:: The task ::
Please copy the passage on Turbopuffer's filtered vector search word for word, from start to end.

:: Supplied text ::

To ensure Turbopuffer meets 90-95% recall@10 for all queries (including filtered queries, which are much harder to achieve high recall on) Turbopuffer measures recall on 1% of live query traffic and has monitors in place to ensure recall stays above their pre-defined thresholds. 90-95% recall@10 is a good balance of performance and accuracy for most workloads

Native Filtering for high-recall vector search

Vector indexes are often evaluated on recall (correctness) vs latency benchmarks without any filtering, however, most production search queries have a WHERE condition. This significantly increases the difficulty of achieving high recall. Rather than pre-filtering or post-filtering, Turbopuffer uses native filtering to achieve performant high recall queries

Intro: Vector search without filters

The goal of a vector index is to solve the Approximate Nearest Neighbors problem (ANN)

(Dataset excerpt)
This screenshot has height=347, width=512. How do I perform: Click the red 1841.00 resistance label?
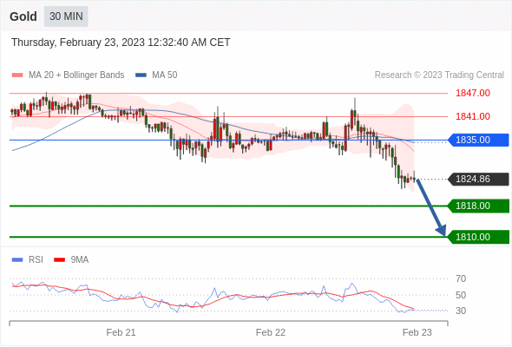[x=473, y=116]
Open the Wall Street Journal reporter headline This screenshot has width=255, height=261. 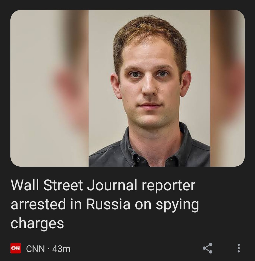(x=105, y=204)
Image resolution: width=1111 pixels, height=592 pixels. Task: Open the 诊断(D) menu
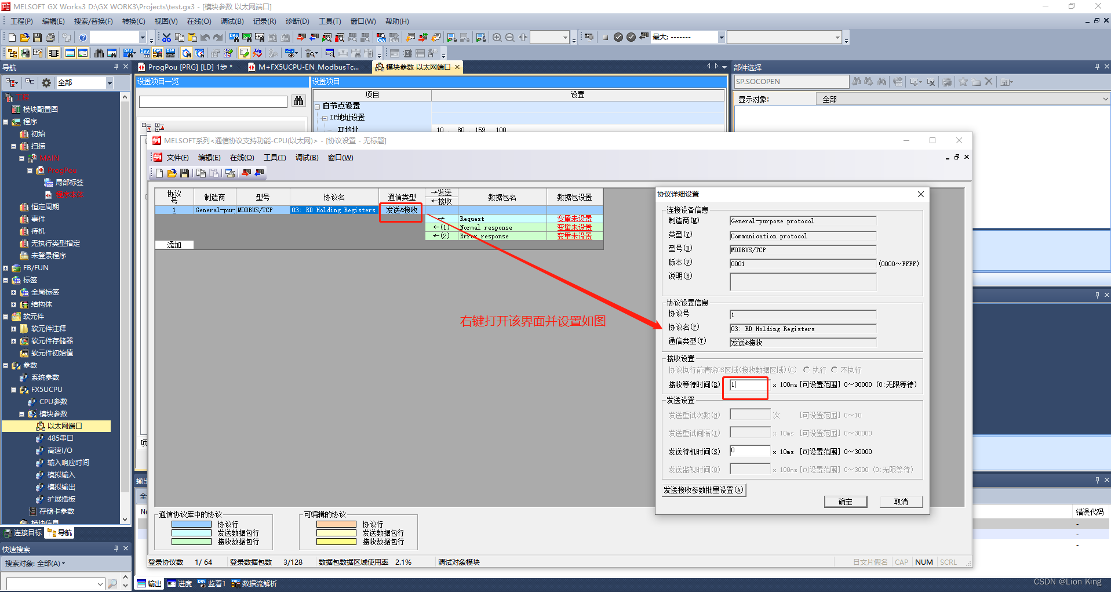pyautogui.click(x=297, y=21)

:: Solution to the problem ::
To ensure Turbopuffer meets 90-95% recall@10 for all queries (including filtered queries, which are much harder to achieve high recall on) Turbopuffer measures recall on 1% of live query traffic and has monitors in place to ensure recall stays above their pre-defined thresholds. 90-95% recall@10 is a good balance of performance and accuracy for most workloads

Native Filtering for high-recall vector search

Vector indexes are often evaluated on recall (correctness) vs latency benchmarks without any filtering, however, most production search queries have a WHERE condition. This significantly increases the difficulty of achieving high recall. Rather than pre-filtering or post-filtering, Turbopuffer uses native filtering to achieve performant high recall queries

Intro: Vector search without filters

The goal of a vector index is to solve the Approximate Nearest Neighbors problem (ANN)